Segment Start: Record set
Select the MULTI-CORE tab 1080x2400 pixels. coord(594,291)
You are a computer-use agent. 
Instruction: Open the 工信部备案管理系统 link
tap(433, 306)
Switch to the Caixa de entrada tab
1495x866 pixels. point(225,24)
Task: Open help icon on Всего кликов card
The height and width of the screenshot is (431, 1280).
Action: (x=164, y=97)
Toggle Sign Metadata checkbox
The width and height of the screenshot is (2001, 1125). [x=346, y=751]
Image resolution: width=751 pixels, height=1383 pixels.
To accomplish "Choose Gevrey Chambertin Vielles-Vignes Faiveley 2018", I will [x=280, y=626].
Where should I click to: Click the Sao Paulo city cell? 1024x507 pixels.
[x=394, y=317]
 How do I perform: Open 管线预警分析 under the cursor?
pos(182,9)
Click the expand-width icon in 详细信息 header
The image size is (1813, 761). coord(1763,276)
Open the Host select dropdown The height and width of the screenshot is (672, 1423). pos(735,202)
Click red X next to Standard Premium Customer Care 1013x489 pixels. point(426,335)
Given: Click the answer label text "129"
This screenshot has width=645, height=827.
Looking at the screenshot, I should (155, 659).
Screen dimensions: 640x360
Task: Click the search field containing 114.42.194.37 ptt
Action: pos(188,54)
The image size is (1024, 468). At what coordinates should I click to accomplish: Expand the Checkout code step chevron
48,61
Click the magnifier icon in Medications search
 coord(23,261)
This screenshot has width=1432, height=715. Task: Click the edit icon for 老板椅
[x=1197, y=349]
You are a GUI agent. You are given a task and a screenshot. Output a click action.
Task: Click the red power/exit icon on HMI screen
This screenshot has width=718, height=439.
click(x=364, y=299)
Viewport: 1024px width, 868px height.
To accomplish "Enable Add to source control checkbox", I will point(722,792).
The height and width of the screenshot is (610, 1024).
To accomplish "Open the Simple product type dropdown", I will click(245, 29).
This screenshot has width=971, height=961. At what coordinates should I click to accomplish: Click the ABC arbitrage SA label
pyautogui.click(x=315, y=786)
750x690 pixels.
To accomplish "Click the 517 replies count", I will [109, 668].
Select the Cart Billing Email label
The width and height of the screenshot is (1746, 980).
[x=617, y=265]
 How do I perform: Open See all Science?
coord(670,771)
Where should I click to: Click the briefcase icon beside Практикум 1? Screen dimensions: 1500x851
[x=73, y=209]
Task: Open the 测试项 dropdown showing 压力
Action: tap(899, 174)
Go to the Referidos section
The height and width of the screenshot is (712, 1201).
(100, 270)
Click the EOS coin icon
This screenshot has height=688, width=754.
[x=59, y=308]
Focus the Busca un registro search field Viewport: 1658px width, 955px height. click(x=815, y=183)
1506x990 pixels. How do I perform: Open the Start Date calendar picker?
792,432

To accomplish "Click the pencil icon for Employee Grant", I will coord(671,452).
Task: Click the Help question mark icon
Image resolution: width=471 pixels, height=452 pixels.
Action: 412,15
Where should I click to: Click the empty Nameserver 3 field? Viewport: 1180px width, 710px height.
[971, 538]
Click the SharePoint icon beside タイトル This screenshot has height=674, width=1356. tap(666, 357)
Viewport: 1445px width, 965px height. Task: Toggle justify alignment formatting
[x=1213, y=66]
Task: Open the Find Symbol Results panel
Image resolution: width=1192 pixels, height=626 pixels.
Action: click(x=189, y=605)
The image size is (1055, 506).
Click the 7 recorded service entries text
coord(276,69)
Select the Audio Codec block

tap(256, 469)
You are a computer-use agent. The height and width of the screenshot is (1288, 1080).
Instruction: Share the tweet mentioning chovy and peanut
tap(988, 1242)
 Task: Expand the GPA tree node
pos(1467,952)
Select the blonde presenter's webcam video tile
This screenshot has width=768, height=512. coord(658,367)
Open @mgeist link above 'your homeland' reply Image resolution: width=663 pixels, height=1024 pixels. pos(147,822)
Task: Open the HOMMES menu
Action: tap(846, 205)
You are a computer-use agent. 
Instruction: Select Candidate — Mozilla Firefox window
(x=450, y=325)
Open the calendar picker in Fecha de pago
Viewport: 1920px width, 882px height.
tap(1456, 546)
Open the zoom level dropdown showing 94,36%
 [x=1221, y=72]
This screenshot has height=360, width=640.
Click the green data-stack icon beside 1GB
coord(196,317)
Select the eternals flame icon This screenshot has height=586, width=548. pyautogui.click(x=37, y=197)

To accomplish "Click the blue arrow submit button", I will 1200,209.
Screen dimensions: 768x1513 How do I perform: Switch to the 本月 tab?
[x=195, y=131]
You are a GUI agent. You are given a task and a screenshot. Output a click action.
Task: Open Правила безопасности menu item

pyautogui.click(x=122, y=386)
Segment End: Record set
Aim of the task =
Each entry above is to be duplicated exactly, with nothing left out.

Solution to the exercise =
Select the MULTI-CORE tab 1080x2400 pixels. coord(594,291)
You are a computer-use agent. 
Instruction: Open the 工信部备案管理系统 link
tap(433, 306)
Switch to the Caixa de entrada tab
1495x866 pixels. point(225,24)
Task: Open help icon on Всего кликов card
The height and width of the screenshot is (431, 1280).
Action: (x=164, y=97)
Toggle Sign Metadata checkbox
The width and height of the screenshot is (2001, 1125). [x=346, y=751]
Image resolution: width=751 pixels, height=1383 pixels.
To accomplish "Choose Gevrey Chambertin Vielles-Vignes Faiveley 2018", I will [x=280, y=626].
Where should I click to: Click the Sao Paulo city cell? 1024x507 pixels.
[x=394, y=317]
 How do I perform: Open 管线预警分析 under the cursor?
pos(182,9)
Click the expand-width icon in 详细信息 header
The image size is (1813, 761). coord(1763,276)
Open the Host select dropdown The height and width of the screenshot is (672, 1423). pos(735,202)
Click red X next to Standard Premium Customer Care 1013x489 pixels. point(426,335)
Given: Click the answer label text "129"
This screenshot has width=645, height=827.
Looking at the screenshot, I should (155, 659).
Screen dimensions: 640x360
Task: Click the search field containing 114.42.194.37 ptt
Action: pos(188,54)
The image size is (1024, 468). At what coordinates should I click to accomplish: Expand the Checkout code step chevron
48,61
Click the magnifier icon in Medications search
 coord(23,261)
This screenshot has width=1432, height=715. Task: Click the edit icon for 老板椅
[x=1197, y=349]
You are a GUI agent. You are given a task and a screenshot. Output a click action.
Task: Click the red power/exit icon on HMI screen
This screenshot has width=718, height=439.
click(x=364, y=299)
Viewport: 1024px width, 868px height.
To accomplish "Enable Add to source control checkbox", I will point(722,792).
The height and width of the screenshot is (610, 1024).
To accomplish "Open the Simple product type dropdown", I will click(245, 29).
This screenshot has width=971, height=961. At what coordinates should I click to accomplish: Click the ABC arbitrage SA label
pyautogui.click(x=315, y=786)
750x690 pixels.
To accomplish "Click the 517 replies count", I will [109, 668].
Select the Cart Billing Email label
The width and height of the screenshot is (1746, 980).
[x=617, y=265]
 How do I perform: Open See all Science?
coord(670,771)
Where should I click to: Click the briefcase icon beside Практикум 1? Screen dimensions: 1500x851
[x=73, y=209]
Task: Open the 测试项 dropdown showing 压力
Action: tap(899, 174)
Go to the Referidos section
The height and width of the screenshot is (712, 1201).
(100, 270)
Click the EOS coin icon
This screenshot has height=688, width=754.
[x=59, y=308]
Focus the Busca un registro search field Viewport: 1658px width, 955px height. click(x=815, y=183)
1506x990 pixels. How do I perform: Open the Start Date calendar picker?
792,432

To accomplish "Click the pencil icon for Employee Grant", I will coord(671,452).
Task: Click the Help question mark icon
Image resolution: width=471 pixels, height=452 pixels.
Action: 412,15
Where should I click to: Click the empty Nameserver 3 field? Viewport: 1180px width, 710px height.
[971, 538]
Click the SharePoint icon beside タイトル This screenshot has height=674, width=1356. tap(666, 357)
Viewport: 1445px width, 965px height. Task: Toggle justify alignment formatting
[x=1213, y=66]
Task: Open the Find Symbol Results panel
Image resolution: width=1192 pixels, height=626 pixels.
Action: click(x=189, y=605)
The image size is (1055, 506).
Click the 7 recorded service entries text
coord(276,69)
Select the Audio Codec block

tap(256, 469)
You are a computer-use agent. The height and width of the screenshot is (1288, 1080).
Instruction: Share the tweet mentioning chovy and peanut
tap(988, 1242)
 Task: Expand the GPA tree node
pos(1467,952)
Select the blonde presenter's webcam video tile
This screenshot has width=768, height=512. coord(658,367)
Open @mgeist link above 'your homeland' reply Image resolution: width=663 pixels, height=1024 pixels. pos(147,822)
Task: Open the HOMMES menu
Action: tap(846, 205)
You are a computer-use agent. 
Instruction: Select Candidate — Mozilla Firefox window
(x=450, y=325)
Open the calendar picker in Fecha de pago
Viewport: 1920px width, 882px height.
tap(1456, 546)
Open the zoom level dropdown showing 94,36%
 [x=1221, y=72]
This screenshot has height=360, width=640.
Click the green data-stack icon beside 1GB
coord(196,317)
Select the eternals flame icon This screenshot has height=586, width=548. pyautogui.click(x=37, y=197)

To accomplish "Click the blue arrow submit button", I will 1200,209.
Screen dimensions: 768x1513 How do I perform: Switch to the 本月 tab?
[x=195, y=131]
You are a GUI agent. You are given a task and a screenshot. Output a click action.
Task: Open Правила безопасности menu item

pyautogui.click(x=122, y=386)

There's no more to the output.